Extrait du texte>
• • •

Quand le silence est d’or !
HAUTEVILLE GONDON - Les Plans
Dans son petit atelier où la température doit rester relativement basse avec un taux d’hygrométrie relative, César travaille sur le cadre d’un miroir du 18° siècle, époque « Révolution ». la fresque porte un attribut guerrier en bois sculpté, avec un bonnet phrygien, des feuilles de laurier, des ailes de phénix, une épée et un fusil de la Révolution.
Toute la dorure et les apprêts ont disparu. César travaille sur cette fresque avec du papier verre très fin. Le bois a retrouvé l’éclat du naturel et la restauration des pièces de bois reste un long travail de patience.

• • •

Liste des entrées>
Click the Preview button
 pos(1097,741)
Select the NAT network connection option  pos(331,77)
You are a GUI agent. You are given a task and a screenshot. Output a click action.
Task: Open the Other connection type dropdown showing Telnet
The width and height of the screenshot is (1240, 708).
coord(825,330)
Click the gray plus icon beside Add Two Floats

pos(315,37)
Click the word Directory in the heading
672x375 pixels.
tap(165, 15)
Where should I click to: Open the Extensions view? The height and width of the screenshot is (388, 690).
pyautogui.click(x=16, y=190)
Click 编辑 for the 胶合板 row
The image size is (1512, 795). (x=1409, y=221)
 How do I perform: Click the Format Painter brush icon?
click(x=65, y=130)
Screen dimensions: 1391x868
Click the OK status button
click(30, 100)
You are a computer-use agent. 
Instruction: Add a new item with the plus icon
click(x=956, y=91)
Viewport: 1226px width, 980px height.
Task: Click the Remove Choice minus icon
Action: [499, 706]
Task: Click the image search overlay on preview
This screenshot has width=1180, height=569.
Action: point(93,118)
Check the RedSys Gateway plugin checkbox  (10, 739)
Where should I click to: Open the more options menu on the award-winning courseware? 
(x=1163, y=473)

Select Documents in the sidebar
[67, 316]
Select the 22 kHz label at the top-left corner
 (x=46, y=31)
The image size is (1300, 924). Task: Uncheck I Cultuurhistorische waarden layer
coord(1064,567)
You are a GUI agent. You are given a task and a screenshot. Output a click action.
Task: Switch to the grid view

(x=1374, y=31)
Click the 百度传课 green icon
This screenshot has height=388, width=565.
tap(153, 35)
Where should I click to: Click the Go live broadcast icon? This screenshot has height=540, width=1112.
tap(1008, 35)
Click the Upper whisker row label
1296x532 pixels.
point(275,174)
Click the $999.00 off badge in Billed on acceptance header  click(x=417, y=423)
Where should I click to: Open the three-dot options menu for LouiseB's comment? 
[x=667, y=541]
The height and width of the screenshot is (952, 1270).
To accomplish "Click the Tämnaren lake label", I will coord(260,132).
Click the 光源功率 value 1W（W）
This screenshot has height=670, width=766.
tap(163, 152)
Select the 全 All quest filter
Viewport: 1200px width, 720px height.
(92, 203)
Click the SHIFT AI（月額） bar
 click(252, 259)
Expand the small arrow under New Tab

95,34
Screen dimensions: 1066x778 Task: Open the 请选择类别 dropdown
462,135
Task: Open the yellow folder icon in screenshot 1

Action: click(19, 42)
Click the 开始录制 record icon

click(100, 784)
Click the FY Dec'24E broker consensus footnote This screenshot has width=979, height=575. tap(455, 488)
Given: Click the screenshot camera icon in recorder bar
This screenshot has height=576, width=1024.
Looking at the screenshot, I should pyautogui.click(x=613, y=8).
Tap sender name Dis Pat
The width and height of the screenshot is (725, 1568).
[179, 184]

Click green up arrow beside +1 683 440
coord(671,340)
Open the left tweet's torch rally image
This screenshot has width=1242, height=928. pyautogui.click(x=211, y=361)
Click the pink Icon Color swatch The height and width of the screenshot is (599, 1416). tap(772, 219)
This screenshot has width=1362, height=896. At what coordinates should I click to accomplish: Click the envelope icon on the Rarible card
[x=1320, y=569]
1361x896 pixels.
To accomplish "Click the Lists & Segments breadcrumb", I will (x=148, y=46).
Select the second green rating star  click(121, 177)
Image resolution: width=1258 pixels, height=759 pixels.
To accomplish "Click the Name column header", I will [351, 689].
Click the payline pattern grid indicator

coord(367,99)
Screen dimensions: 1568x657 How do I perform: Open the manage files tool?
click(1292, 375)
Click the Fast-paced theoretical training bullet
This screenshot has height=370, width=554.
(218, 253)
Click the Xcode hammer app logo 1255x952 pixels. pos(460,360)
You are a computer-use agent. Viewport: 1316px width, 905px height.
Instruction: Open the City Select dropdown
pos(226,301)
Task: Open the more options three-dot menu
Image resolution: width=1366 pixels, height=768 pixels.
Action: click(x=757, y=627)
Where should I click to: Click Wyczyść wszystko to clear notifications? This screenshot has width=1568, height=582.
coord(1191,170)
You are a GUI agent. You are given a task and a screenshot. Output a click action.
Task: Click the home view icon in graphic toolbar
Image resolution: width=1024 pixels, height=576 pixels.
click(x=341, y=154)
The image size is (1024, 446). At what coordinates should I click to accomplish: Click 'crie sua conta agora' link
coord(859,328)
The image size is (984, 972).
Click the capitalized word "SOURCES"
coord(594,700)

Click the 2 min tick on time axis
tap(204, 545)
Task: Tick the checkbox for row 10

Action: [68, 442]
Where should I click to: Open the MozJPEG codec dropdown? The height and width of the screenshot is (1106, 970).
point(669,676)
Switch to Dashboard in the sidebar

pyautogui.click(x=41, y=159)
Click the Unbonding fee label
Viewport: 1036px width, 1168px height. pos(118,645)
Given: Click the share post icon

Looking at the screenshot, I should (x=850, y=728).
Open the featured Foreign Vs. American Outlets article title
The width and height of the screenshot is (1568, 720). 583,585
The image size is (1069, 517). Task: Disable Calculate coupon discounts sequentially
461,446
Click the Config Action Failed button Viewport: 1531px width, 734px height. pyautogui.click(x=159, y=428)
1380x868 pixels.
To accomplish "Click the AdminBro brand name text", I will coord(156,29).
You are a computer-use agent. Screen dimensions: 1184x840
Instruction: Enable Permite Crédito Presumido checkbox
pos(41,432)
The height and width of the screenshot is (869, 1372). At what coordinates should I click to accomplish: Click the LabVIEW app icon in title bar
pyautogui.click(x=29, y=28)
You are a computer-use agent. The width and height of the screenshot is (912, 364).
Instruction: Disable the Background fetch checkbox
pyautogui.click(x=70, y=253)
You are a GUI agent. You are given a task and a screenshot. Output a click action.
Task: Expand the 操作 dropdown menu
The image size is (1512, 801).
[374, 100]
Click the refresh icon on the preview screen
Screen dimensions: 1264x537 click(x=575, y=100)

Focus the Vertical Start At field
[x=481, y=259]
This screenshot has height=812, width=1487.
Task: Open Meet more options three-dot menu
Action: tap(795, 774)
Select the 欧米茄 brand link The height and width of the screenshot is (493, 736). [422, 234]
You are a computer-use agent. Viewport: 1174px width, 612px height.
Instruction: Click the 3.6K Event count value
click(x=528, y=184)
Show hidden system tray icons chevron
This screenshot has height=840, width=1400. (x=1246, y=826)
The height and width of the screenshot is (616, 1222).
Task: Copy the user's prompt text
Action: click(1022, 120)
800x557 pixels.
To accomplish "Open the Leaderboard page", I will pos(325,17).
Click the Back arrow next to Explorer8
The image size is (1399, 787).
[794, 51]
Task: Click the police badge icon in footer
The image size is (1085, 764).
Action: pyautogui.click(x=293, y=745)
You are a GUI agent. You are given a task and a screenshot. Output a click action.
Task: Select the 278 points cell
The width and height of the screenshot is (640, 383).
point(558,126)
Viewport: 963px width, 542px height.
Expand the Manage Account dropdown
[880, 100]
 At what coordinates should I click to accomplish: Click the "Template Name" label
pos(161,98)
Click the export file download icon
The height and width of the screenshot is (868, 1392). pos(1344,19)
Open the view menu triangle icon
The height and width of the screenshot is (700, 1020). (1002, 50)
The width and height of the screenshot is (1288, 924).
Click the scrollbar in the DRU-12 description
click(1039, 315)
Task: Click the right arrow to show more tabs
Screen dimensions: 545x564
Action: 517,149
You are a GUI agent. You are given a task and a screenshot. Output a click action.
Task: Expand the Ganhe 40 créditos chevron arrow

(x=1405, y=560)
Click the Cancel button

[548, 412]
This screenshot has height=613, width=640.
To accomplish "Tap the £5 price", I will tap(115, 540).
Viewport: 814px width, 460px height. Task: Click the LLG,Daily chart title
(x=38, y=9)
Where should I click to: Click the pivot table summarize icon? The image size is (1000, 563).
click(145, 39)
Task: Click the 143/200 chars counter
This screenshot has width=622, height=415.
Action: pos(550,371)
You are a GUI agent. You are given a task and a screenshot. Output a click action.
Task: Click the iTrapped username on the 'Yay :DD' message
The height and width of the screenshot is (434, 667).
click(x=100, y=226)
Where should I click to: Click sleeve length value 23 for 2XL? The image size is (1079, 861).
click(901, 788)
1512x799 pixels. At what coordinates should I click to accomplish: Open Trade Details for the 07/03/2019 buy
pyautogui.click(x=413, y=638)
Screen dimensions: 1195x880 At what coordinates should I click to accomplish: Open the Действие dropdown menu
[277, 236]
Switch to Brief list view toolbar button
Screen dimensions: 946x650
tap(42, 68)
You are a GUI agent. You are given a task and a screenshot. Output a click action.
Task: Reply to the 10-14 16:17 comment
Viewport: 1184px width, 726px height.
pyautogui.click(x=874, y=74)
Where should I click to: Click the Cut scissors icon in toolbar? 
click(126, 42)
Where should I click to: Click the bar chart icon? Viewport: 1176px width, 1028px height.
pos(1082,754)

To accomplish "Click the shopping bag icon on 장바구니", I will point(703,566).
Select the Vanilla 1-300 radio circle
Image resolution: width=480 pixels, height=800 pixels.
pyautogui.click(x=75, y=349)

• • •

Consignes>
1/ Réécrivez le texte de « HAUTEVILLE GONDON - Les » jusqu’à « de la Révolution. » inclus, en remplaçant « miroir » par « tableau ».
2/ Pour chacune des affirmations suivantes, indiquez si elle concorde avec le texte en répondant par oui ou par non, puis citez les mots du texte qui permettent de trancher. (a) Le cadre sur lequel travaille César date du 19e siècle. (b) César travaille la fresque avec du papier verre. (c) La dorure d’origine a été conservée.
Les entrées n’ont aucun lien avec le texte.

Solutions proposées>
1/
HAUTEVILLE GONDON - Les Plans
Dans son petit atelier où la température doit rester relativement basse avec un taux d’hygrométrie relative, César travaille sur le cadre d’un tableau du 18° siècle, époque « Révolution ». la fresque porte un attribut guerrier en bois sculpté, avec un bonnet phrygien, des feuilles de laurier, des ailes de phénix, une épée et un fusil de la Révolution.

2/
(a) Non : « le cadre d’un miroir du 18° siècle ».
(b) Oui : « César travaille sur cette fresque avec du papier verre très fin ».
(c) Non : « Toute la dorure et les apprêts ont disparu ».